> EXERCISE: Keeping each line exactly as it is, output all of the records.

Saved entries
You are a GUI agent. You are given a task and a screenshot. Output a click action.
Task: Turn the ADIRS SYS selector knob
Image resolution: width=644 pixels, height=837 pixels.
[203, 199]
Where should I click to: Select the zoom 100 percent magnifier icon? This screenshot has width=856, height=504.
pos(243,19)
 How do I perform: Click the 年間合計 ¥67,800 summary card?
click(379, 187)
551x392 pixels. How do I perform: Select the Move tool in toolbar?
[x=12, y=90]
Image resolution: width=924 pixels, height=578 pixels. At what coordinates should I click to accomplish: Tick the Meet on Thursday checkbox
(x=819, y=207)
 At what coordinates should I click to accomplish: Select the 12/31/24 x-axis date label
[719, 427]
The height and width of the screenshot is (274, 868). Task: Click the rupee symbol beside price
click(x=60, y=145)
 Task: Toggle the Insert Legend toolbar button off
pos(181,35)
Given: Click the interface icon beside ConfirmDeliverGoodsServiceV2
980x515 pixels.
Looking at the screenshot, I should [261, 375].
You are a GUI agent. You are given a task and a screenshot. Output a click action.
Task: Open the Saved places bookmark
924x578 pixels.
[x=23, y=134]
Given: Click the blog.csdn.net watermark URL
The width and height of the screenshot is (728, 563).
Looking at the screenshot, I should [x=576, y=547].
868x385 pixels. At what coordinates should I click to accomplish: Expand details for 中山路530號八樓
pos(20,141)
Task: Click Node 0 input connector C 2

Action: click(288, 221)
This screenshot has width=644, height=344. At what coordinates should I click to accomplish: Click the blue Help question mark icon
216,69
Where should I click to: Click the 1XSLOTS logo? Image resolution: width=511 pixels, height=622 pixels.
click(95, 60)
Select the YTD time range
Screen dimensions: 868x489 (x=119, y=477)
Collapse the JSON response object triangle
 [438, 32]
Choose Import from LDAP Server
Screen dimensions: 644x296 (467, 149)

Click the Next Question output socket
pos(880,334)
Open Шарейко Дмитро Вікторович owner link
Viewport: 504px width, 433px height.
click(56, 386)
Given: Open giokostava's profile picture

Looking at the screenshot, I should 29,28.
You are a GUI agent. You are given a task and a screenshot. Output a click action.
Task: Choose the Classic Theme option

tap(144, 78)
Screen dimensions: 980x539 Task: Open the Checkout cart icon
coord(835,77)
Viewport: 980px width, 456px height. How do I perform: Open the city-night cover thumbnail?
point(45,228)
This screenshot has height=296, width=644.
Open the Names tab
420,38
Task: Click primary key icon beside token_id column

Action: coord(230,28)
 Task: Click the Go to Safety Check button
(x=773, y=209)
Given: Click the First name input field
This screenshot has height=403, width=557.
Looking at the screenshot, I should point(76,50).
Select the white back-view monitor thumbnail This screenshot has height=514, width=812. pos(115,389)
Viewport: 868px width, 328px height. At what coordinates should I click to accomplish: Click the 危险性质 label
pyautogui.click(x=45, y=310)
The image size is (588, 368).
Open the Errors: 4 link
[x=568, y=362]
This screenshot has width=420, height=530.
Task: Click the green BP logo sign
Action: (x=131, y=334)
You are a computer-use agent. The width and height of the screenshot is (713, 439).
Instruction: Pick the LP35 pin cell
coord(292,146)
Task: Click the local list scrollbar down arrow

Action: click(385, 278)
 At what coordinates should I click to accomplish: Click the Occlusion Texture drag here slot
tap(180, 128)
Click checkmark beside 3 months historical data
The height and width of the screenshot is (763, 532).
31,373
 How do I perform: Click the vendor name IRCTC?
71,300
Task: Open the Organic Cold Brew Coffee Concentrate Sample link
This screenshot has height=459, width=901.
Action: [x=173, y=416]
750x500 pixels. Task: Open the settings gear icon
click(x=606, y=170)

> ANSWER SECTION:
You are a GUI agent. You are given a task and a screenshot. Output a click action.
Task: Turn the ADIRS SYS selector knob
Image resolution: width=644 pixels, height=837 pixels.
[203, 199]
Where should I click to: Select the zoom 100 percent magnifier icon? This screenshot has width=856, height=504.
pos(243,19)
 How do I perform: Click the 年間合計 ¥67,800 summary card?
click(379, 187)
551x392 pixels. How do I perform: Select the Move tool in toolbar?
[x=12, y=90]
Image resolution: width=924 pixels, height=578 pixels. At what coordinates should I click to accomplish: Tick the Meet on Thursday checkbox
(x=819, y=207)
 At what coordinates should I click to accomplish: Select the 12/31/24 x-axis date label
[719, 427]
The height and width of the screenshot is (274, 868). Task: Click the rupee symbol beside price
click(x=60, y=145)
 Task: Toggle the Insert Legend toolbar button off
pos(181,35)
Given: Click the interface icon beside ConfirmDeliverGoodsServiceV2
980x515 pixels.
Looking at the screenshot, I should [261, 375].
You are a GUI agent. You are given a task and a screenshot. Output a click action.
Task: Open the Saved places bookmark
924x578 pixels.
[x=23, y=134]
Given: Click the blog.csdn.net watermark URL
The width and height of the screenshot is (728, 563).
Looking at the screenshot, I should [x=576, y=547].
868x385 pixels. At what coordinates should I click to accomplish: Expand details for 中山路530號八樓
pos(20,141)
Task: Click Node 0 input connector C 2

Action: click(288, 221)
This screenshot has width=644, height=344. At what coordinates should I click to accomplish: Click the blue Help question mark icon
216,69
Where should I click to: Click the 1XSLOTS logo? Image resolution: width=511 pixels, height=622 pixels.
click(95, 60)
Select the YTD time range
Screen dimensions: 868x489 (x=119, y=477)
Collapse the JSON response object triangle
 [438, 32]
Choose Import from LDAP Server
Screen dimensions: 644x296 (467, 149)

Click the Next Question output socket
pos(880,334)
Open Шарейко Дмитро Вікторович owner link
Viewport: 504px width, 433px height.
click(56, 386)
Given: Open giokostava's profile picture

Looking at the screenshot, I should 29,28.
You are a GUI agent. You are given a task and a screenshot. Output a click action.
Task: Choose the Classic Theme option

tap(144, 78)
Screen dimensions: 980x539 Task: Open the Checkout cart icon
coord(835,77)
Viewport: 980px width, 456px height. How do I perform: Open the city-night cover thumbnail?
point(45,228)
This screenshot has height=296, width=644.
Open the Names tab
420,38
Task: Click primary key icon beside token_id column

Action: coord(230,28)
 Task: Click the Go to Safety Check button
(x=773, y=209)
Given: Click the First name input field
This screenshot has height=403, width=557.
Looking at the screenshot, I should point(76,50).
Select the white back-view monitor thumbnail This screenshot has height=514, width=812. pos(115,389)
Viewport: 868px width, 328px height. At what coordinates should I click to accomplish: Click the 危险性质 label
pyautogui.click(x=45, y=310)
The image size is (588, 368).
Open the Errors: 4 link
[x=568, y=362]
This screenshot has width=420, height=530.
Task: Click the green BP logo sign
Action: (x=131, y=334)
You are a computer-use agent. The width and height of the screenshot is (713, 439).
Instruction: Pick the LP35 pin cell
coord(292,146)
Task: Click the local list scrollbar down arrow

Action: click(385, 278)
 At what coordinates should I click to accomplish: Click the Occlusion Texture drag here slot
tap(180, 128)
Click checkmark beside 3 months historical data
The height and width of the screenshot is (763, 532).
31,373
 How do I perform: Click the vendor name IRCTC?
71,300
Task: Open the Organic Cold Brew Coffee Concentrate Sample link
This screenshot has height=459, width=901.
Action: [x=173, y=416]
750x500 pixels. Task: Open the settings gear icon
click(x=606, y=170)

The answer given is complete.